Hardly had the singer finished the last stanza, when, breaking through the wall of eager listeners who respectfully gave way on recognizing him, the Count fronted the pilgrim and, clutching his arm, demanded in a low, convulsive voice:

“From what part of Spain art thou?”

“From Soria,” was the unmoved response.

“And where hast thou learned this ballad? Who is that maiden of whom the story tells?” again exclaimed the Count, with ever more profound emotion.
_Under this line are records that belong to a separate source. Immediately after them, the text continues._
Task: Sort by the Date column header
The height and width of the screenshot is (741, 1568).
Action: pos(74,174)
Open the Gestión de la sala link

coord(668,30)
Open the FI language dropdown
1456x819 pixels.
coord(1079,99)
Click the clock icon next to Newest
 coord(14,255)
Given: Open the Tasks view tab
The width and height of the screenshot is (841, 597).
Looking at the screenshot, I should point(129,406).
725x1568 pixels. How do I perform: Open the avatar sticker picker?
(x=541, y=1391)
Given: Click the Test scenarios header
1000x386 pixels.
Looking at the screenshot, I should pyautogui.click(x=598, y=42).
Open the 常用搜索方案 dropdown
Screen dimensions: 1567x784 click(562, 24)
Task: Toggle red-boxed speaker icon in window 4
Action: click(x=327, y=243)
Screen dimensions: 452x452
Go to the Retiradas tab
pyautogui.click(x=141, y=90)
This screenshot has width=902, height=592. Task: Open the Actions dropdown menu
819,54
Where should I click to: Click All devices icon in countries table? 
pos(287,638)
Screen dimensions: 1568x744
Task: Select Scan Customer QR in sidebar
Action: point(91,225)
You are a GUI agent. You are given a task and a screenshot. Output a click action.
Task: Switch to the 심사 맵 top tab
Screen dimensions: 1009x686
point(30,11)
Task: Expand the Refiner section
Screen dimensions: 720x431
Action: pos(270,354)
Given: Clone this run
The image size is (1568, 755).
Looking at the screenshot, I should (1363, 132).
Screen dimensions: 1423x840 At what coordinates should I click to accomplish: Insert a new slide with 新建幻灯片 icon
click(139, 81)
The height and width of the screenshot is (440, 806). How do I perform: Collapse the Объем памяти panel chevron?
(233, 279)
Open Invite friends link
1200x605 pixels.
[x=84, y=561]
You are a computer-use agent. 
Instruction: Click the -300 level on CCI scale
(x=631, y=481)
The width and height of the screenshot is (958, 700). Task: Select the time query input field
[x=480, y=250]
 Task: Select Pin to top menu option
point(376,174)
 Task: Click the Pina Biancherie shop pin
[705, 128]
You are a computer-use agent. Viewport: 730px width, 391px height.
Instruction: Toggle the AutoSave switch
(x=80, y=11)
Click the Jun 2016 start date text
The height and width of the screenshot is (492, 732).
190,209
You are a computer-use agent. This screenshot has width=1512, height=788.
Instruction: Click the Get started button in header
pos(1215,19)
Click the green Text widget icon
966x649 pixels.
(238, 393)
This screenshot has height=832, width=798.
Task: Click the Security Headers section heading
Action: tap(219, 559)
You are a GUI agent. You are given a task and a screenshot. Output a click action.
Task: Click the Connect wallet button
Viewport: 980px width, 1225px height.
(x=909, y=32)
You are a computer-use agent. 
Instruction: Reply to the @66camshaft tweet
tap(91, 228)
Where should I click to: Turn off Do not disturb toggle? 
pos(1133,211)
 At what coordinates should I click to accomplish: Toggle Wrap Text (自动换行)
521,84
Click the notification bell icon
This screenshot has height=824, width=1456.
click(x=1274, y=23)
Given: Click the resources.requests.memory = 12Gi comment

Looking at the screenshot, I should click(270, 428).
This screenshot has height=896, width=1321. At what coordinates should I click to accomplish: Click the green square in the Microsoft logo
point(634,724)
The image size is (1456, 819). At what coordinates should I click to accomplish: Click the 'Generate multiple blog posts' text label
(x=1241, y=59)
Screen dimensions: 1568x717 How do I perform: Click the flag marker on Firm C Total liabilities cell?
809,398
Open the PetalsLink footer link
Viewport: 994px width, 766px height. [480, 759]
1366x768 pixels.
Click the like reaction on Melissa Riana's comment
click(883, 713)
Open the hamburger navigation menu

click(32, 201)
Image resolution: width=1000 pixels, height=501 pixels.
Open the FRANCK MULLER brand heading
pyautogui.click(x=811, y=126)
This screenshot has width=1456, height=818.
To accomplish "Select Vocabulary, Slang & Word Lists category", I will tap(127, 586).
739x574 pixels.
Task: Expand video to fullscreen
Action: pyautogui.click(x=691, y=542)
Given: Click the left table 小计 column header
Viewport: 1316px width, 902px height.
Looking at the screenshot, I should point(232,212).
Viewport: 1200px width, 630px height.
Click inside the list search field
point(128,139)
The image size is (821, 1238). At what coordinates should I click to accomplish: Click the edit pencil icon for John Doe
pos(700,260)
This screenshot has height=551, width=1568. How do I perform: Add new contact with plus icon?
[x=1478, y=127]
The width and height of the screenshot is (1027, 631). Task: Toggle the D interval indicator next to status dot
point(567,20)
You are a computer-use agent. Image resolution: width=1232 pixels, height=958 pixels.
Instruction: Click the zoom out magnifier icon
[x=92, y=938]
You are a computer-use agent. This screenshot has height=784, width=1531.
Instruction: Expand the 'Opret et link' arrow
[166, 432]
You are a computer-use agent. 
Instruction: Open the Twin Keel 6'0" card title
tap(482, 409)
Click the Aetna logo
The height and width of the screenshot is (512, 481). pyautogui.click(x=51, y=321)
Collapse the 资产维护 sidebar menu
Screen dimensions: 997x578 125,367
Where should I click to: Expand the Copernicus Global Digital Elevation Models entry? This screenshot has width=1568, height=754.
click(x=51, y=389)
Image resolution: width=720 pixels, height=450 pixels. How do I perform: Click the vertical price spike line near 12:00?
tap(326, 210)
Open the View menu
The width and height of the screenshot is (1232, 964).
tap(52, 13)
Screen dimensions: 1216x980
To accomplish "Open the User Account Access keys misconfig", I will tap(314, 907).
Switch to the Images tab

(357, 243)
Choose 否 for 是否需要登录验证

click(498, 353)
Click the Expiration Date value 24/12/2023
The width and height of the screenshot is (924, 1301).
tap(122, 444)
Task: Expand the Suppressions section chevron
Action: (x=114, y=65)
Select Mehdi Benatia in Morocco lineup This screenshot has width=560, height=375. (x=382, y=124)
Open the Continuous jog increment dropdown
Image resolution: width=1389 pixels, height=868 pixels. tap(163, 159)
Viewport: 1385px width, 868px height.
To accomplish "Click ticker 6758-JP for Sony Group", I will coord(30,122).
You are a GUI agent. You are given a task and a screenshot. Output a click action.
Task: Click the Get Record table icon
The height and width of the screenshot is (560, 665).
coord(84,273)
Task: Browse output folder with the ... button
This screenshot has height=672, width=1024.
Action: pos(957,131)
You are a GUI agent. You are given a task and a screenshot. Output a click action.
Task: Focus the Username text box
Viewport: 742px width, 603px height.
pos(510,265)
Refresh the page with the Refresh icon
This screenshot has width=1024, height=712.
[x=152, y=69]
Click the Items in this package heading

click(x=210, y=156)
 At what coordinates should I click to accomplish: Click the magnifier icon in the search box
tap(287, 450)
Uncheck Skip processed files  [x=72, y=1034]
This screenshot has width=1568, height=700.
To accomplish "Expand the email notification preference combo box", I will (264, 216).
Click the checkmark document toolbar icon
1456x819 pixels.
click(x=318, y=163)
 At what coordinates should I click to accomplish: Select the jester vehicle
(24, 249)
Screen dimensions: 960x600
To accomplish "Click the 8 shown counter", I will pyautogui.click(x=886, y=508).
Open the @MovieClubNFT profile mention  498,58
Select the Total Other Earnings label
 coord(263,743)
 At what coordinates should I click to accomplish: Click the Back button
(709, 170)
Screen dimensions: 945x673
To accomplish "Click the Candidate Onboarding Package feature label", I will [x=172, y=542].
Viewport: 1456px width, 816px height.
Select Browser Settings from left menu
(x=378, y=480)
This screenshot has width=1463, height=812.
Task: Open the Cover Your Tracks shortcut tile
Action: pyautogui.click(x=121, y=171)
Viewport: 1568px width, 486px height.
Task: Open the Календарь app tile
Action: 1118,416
“My lord,” said the pilgrim, fixing his eyes upon the Count with imperturbable steadiness, “this ballad is passed from mouth to mouth among the peasants in the fief of Gômara, and it refers to an unhappy village-girl cruelly wronged by a great lord. The high justice of God has permitted that, in her burial, there shall still remain above the earth the hand on which her lover placed a ring in plighting her his troth. Perchance you know whom it behooves to keep that pledge.”

V.

In a wretched village which may be found at one side of the highway leading to Gômara, I saw not long since the spot where the strange ceremony of the Count’s marriage is said to have taken place.

After he, kneeling upon the humble grave, had pressed the hand of Margarita in his own, and a priest, authorized by the Pope, had blessed the mournful union, the story goes that the miracle ceased, and the dead hand buried itself forever.

At the foot of some great old trees there is a bit of meadow which, every spring, covers itself spontaneously with flowers.

The country-folk say that this is the burial place of Margarita.